**GIVEN ENTRIES**:
<<<<

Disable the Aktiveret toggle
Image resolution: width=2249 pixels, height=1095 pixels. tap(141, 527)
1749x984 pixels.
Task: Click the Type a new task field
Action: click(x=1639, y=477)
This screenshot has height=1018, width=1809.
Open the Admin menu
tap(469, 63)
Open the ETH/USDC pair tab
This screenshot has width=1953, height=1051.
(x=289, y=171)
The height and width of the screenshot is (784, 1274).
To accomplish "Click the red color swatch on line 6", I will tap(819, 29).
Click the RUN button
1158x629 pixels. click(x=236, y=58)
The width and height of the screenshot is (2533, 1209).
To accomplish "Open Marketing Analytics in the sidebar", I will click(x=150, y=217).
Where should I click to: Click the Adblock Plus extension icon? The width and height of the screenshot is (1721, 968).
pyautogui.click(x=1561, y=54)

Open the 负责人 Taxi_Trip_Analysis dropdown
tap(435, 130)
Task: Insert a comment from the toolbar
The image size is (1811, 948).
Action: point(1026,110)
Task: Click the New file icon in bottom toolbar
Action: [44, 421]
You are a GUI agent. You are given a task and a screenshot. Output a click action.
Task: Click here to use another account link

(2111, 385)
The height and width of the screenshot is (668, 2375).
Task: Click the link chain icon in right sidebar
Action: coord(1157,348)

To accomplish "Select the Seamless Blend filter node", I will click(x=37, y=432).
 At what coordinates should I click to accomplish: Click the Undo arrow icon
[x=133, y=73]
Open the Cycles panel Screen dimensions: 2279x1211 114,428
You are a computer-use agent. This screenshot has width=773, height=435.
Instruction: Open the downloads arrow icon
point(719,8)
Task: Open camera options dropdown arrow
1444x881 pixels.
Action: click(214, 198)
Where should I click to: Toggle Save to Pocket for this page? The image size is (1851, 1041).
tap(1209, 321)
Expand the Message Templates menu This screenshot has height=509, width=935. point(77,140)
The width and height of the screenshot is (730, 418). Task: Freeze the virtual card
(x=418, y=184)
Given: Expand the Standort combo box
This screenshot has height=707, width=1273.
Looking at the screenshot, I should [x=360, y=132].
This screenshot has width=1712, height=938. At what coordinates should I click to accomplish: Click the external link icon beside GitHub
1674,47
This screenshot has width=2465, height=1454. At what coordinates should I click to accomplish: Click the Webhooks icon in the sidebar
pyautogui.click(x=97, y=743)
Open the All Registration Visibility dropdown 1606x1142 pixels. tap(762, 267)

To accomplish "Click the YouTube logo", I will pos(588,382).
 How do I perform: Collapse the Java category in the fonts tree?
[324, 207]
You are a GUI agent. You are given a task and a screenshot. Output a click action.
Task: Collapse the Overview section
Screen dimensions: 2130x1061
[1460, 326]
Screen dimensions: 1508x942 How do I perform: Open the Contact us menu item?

>>>>

**YOUR INSTRUCTIONS**: Nothing should be returned except the lines from the one holding "Screen dimensions: 2130x1061" through the final line of the listing, exactly as they appear.

**RESPONSE TO THIS EXERCISE**:
Screen dimensions: 2130x1061
[1460, 326]
Screen dimensions: 1508x942 How do I perform: Open the Contact us menu item?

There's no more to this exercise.